— DESCRIPTION OF THE TASK —
Where the line containing "Image resolution: width=1439" appears in the records below, begin there and output each line verbatim through the last line.

Saved data entries:

####################

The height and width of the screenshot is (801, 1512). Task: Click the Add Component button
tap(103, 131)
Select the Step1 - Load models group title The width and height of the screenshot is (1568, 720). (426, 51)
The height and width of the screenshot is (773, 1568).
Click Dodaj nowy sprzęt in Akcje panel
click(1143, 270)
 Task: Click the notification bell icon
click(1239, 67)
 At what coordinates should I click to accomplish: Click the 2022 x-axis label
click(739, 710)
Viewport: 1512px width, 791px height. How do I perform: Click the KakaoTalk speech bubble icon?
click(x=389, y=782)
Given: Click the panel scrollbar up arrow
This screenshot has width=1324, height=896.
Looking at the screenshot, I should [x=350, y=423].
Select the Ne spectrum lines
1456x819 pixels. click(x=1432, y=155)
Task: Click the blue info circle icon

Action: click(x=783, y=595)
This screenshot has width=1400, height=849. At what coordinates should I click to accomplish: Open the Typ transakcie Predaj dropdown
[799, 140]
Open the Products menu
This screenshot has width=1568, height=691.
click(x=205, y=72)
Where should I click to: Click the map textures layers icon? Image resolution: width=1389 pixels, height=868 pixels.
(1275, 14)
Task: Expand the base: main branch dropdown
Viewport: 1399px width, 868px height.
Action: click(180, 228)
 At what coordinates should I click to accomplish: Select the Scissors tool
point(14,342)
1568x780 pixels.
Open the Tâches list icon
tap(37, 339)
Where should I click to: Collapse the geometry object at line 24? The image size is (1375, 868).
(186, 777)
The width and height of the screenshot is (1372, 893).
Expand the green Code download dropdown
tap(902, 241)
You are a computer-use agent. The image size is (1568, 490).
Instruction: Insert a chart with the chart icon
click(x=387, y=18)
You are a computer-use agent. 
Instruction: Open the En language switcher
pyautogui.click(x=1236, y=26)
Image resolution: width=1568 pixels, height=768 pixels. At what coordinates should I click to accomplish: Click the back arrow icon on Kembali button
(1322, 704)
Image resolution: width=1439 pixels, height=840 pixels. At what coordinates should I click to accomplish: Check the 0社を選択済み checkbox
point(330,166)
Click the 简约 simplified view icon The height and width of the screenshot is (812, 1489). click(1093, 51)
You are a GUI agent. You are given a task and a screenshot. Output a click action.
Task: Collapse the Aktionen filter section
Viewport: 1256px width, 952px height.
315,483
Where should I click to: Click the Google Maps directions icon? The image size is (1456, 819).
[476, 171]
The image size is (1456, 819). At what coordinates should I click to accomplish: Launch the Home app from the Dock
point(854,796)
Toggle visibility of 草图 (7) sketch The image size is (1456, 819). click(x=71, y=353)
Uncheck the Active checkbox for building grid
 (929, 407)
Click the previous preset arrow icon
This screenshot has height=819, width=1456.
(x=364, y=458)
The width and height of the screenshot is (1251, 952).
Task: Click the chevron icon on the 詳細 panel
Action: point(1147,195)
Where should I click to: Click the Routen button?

####################

— EXERCISE SOLUTION —
Image resolution: width=1439 pixels, height=840 pixels. At what coordinates should I click to accomplish: Check the 0社を選択済み checkbox
point(330,166)
Click the 简约 simplified view icon The height and width of the screenshot is (812, 1489). click(1093, 51)
You are a GUI agent. You are given a task and a screenshot. Output a click action.
Task: Collapse the Aktionen filter section
Viewport: 1256px width, 952px height.
315,483
Where should I click to: Click the Google Maps directions icon? The image size is (1456, 819).
[476, 171]
The image size is (1456, 819). At what coordinates should I click to accomplish: Launch the Home app from the Dock
point(854,796)
Toggle visibility of 草图 (7) sketch The image size is (1456, 819). click(x=71, y=353)
Uncheck the Active checkbox for building grid
 (929, 407)
Click the previous preset arrow icon
This screenshot has height=819, width=1456.
(x=364, y=458)
The width and height of the screenshot is (1251, 952).
Task: Click the chevron icon on the 詳細 panel
Action: point(1147,195)
Where should I click to: Click the Routen button?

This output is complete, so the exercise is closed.